PPS. We'll do some going-away-party events the weekend of Sept 6-7.

Vietnam e-Visa

 

Vietnam e-Visa

Dear A,

You can be excited for us … we've just applied for our Vietnam entry visas!

And we've begun asking friends in Vietnam (foreigners and Viet people) if we can do them any favors.  Some of my former students are teachers now, and we hope to add value to their classrooms by sometimes visiting and presenting an English lesson.  Similar value-add for our friends who are employed at the foreigner-friendly resorts, etc.

My birthday camping is next month at McKay Crossing.  Wish you could join us--we still have extra campsites on the river.

I think that's about it for now.  The rest of this email is boring stuff, e-visa details written to other friends who may be coming over to visit--wish you could join us there, too!!

~Tim


Things you need to know when you’re applying for a visa to enter Vietnam:

1) There are heaps of scam websites

The only real website to use is https://evisa.gov.vn and all the others are rubbish.  It’s easy to be taken in ... the real website isn’t always among the top hits in an online search.

2) Tourist Visas

As tourists we can enter the country for 3 months on a single $25 visa, or if we’re going to want to leave and come back in during that time we pay $50 for the same 3 month multi-entry visa.

We’re planning to enter in September and then have to leave the country in early December on a “visa run” and come back, and then we’ll go out again in early February for our second visa run. Probably we’ll try to get a China visa as part of the December visa run, and use it to visit friends in China in the February run.

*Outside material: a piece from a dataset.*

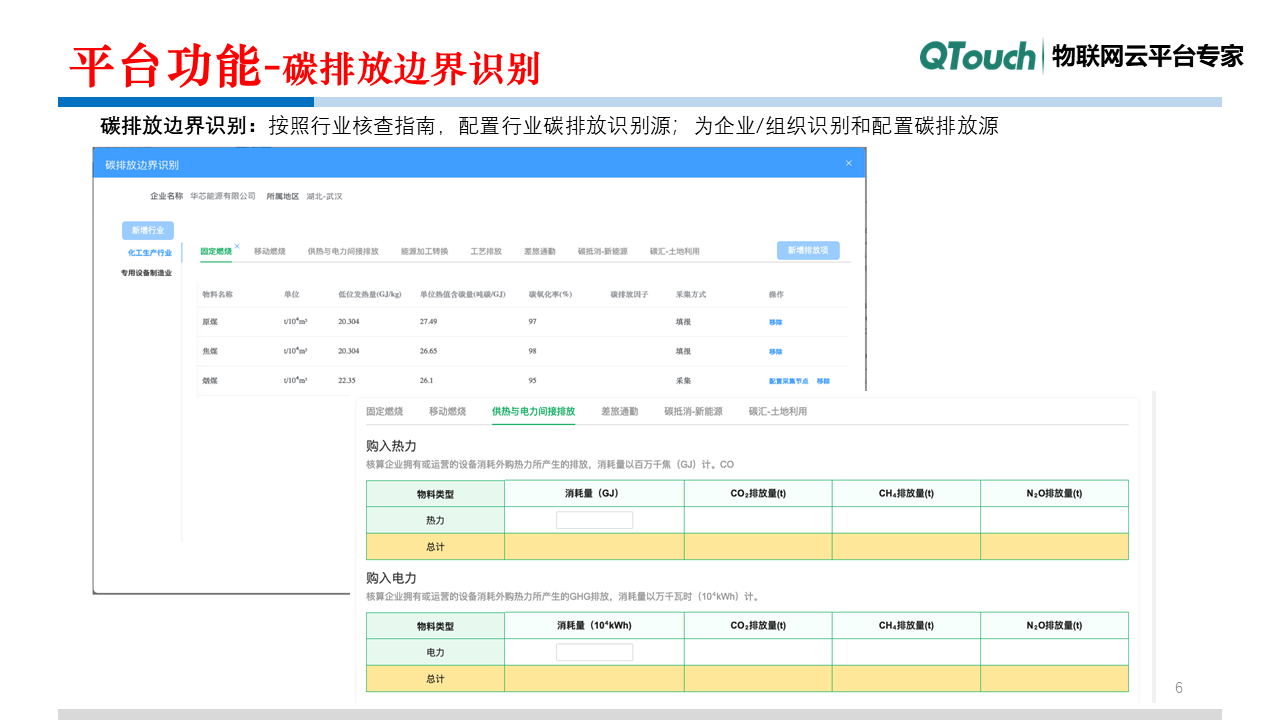The width and height of the screenshot is (1280, 720).
Task: Click 移除 for the 焦煤 row
Action: tap(775, 351)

Where to go in December, though? —that’s a question we don’t yet know the answer to.

3) You’ll need to have a rectangular headshot (4x6) and a photo of your passport

Passport pics are usually 2” square, headshots on a flat white background. But now Vietnam is (and also China, incidentally) requesting 4x6 rectangles that show your neck and the top of your shoulders, too. And no smiling—flat expressions, please. (I’ve chosen not to attach the resulting headshots into this blogpost, because they’re really unflattering. Not quite mugshots, but definitely not the cheerful friends we want to be perceived as…)

4) You’ll need to indicate a specific address of where you’ll be staying

I don’t understand why they even ask this, since it’s not going to be accurate for any tourist traveling to more than one city in Vietnam, and it freaked me out the first time I was confronted with the question. I’m terribly sincere, and I don’t want to specify—on an official form—the name of a hotel I know I’m just going to start at but not remain at … but that’s what you do.  So the address I use for our visas is the Thi Tai Hotel at 16 Nguyễn Cao Luyện, An Hải Bắc, Sơn Trà, Đà Nẵng.  It's super cute and they provide breakfast--we hope to stay there several days while securing our 7-month lodgings this September.


Family Photo

Dear A,

I think you'll recognize most of these people, but there are newbies among us.

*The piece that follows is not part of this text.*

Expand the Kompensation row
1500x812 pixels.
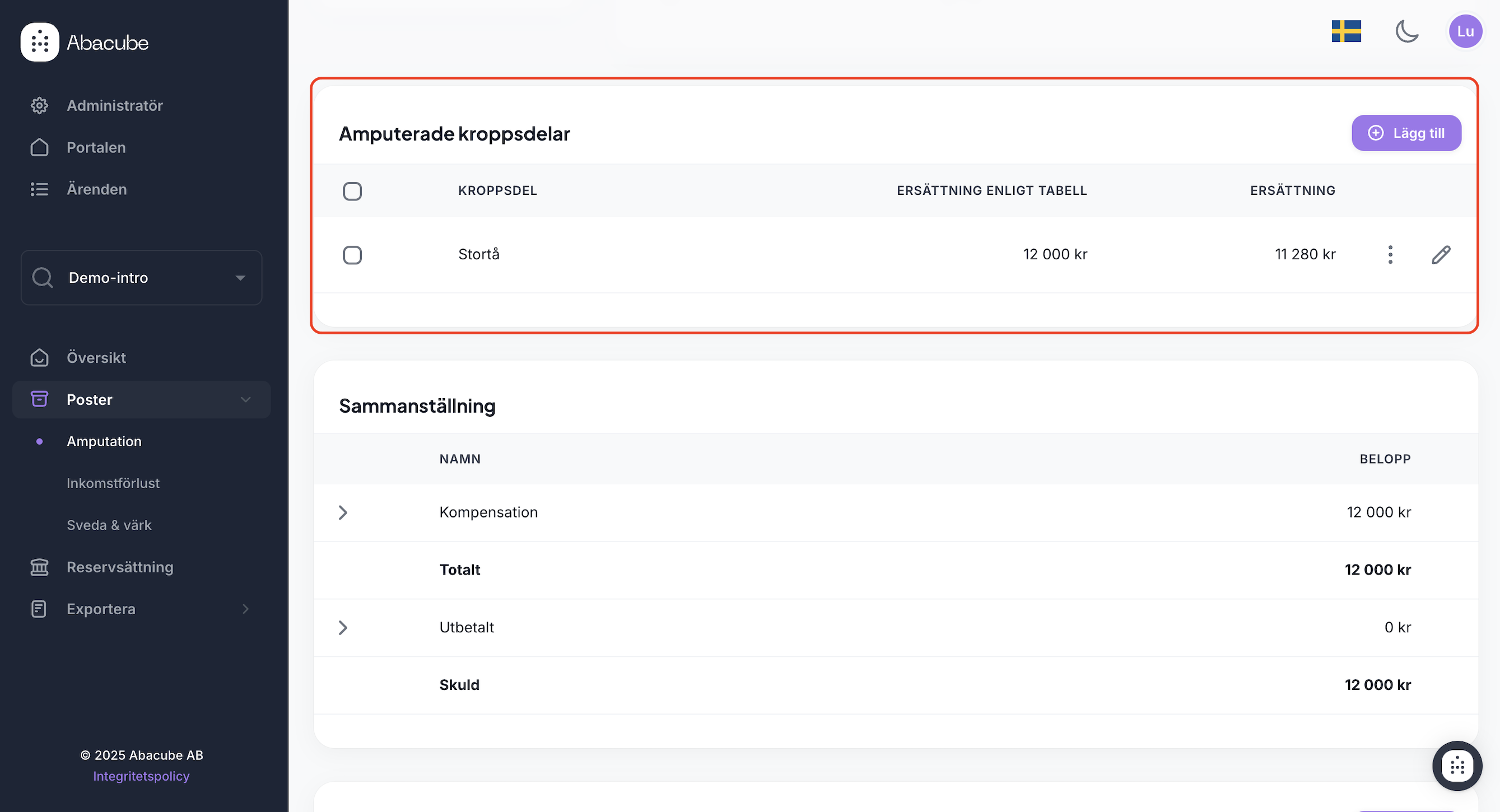pyautogui.click(x=343, y=512)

My youngest son is Daniel (far left).  He's 21 and about to finish up a business degree at George Fox University.  He's SO athletic, and he has already acquired many of the home repairs skills that I'm able to teach.  He works hard at generating genuine friendships with his peers, both in Bend and away at college.

My daughter and her husband are next.  Anna and David co-operate a theater company that is producing The Lightning Thief as a musical this summer.  Anna (and David, in increasing capacity) is deeply involved with founding/forging a new Anglican church here in Bend, and David is starting to take the wheel for our home repairs business (exciting!).

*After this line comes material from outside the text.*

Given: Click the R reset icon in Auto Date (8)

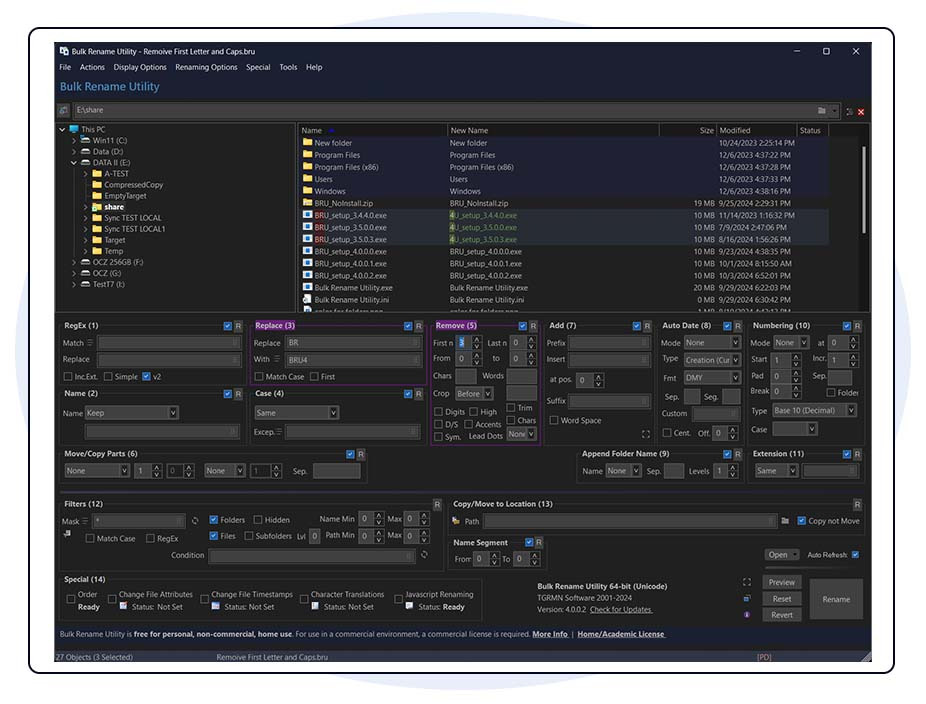Looking at the screenshot, I should [738, 326].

Michael and his sweetheart, Rowan, are in the middle.  These two are going to be graduating from George Fox this year as well, and are fashioning their life trajectory together.  Michael leads the university Fencing/Swords Club and is likely to continue swordplay as his career in mechanical engineering gets going after graduation.

Janet is taking a school year of leave from High Desert ESD so we can move to Vietnam. We're at the beginning of her summer break, so she's just now unpacking from a busy end-of-year push as speech therapist, and we're looking forward to what the summer holds as we prep for the move.

And I'm on the far right (not so much politically, any more...).  As of the Identity True You Intensive two weeks ago, I'm identifying myself as a "Gentle Barleyloaf" and "Guiding Shepherd."  Guiding Shepherd makes sense without too much explanation, but the Barleyloaf thing we'd have to sit and talk over coffee or a campfire to unpack that one.  Or a zoom call.  Want to?